Fibre optics as the wave front progresses down the fibre it reflects off of the sides. In multi-mode fibre if can reflect at a number of angles. The light at the sharper angles hits the sides more times for each meter it travels down the fibre. The light that hits at shallower angles reflects fewer times traveling a straighter path. As the wavefront goes farther down the fibre it spreads out the shallower portion of the light gets farther from the other light. If it went far enough the beginning of one bit (shallow angle) could catch the end (sharper angle) of the preceding bit. To compensate you can slow the bit rate making the beginnings and endings farther apart.
Electrically (in wires) as wires go through other magnetic fields (near other wires with electricity) they will get very weak electric charges induced upon them also know as noise. The wires work like antennas. Wires that are longer will tend to pick up stronger noise and more noise from more sources. As the signal progresses the noise may begin to overwhelm data bits that is a low signal may get a brief pulse that may be read as a high signal. By slowing down the data rate so that a brief pulse is recognized as just noise the system becomes more reliable.
Radio waves.As a radio wave progresses through space it weakens quickly. Other sources of radio waves such as wires carrying electrical power or data will create weak radio waves. Natural sources geologic or in space create radio waves. The more noise the more difficult it is to pick out the signal To compensate you can slow the data rate.
Anther way to compensate in all 3 examples) would be to put in parity codes or check-sums that help you determine if the data read was correct. But these schemes use some data bits so a message that needs 128 data bits may need 128 +16 for instance to transmit. the bit rate is the same but the message takes more bits now. If you determine that you did not get valid data you may resend but now the portion of the message not received the first time takes twice as much data!

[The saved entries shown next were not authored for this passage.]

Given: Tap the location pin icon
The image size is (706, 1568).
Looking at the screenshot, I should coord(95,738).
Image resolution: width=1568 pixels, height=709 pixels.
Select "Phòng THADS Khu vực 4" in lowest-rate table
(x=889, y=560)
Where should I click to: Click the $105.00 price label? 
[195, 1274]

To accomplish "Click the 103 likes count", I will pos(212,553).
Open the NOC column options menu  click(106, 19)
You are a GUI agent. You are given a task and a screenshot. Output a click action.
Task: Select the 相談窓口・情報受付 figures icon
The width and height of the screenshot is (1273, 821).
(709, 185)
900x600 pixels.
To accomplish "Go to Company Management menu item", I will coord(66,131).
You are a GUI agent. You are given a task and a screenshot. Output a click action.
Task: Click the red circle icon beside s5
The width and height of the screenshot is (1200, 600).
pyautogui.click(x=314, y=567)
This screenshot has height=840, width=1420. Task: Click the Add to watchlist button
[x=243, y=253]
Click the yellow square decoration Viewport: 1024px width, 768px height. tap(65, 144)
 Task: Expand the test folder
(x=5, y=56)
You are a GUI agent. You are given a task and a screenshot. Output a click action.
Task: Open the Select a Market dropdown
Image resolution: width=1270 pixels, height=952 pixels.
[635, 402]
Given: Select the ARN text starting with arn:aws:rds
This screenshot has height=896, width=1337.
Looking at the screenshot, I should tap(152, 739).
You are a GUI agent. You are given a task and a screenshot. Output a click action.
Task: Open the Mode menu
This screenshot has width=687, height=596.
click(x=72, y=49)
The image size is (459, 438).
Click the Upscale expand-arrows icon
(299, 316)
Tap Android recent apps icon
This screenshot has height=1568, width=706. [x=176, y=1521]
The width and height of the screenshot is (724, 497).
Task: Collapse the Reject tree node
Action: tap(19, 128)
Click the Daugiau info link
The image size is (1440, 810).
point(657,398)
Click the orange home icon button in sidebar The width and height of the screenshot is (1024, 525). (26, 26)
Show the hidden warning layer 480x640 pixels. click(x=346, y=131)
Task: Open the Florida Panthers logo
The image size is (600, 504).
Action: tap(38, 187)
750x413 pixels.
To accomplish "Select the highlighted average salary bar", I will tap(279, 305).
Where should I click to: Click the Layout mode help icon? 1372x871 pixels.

2007-08-01 17:22:12 · answer #1 · answered by zydecojudd 3 · 0 0

When a data signal travels down a signal wire it is attenuated. As the signal is attenuated the signal to noise ratio decreases. As the signal to noise ratio decreases so does the maximum data rate that can be sent down the transmission line reliably. If the reliability of the communication link deteriorates the "bit error rate" at the receiver will increase. Many data communications systems can detect this and will automatically shift to a lower data rate so that fewer packets need to be resent.

2007-08-01 19:30:01 · answer #2 · answered by Anonymous · 0 0

In any data transmission there is noise.
Signals are also attenuated with distance, especially in wireless transmission.
so the longer the distance, weaker the signal and higher probability to get corrupted by noise, which decreases effective data rate.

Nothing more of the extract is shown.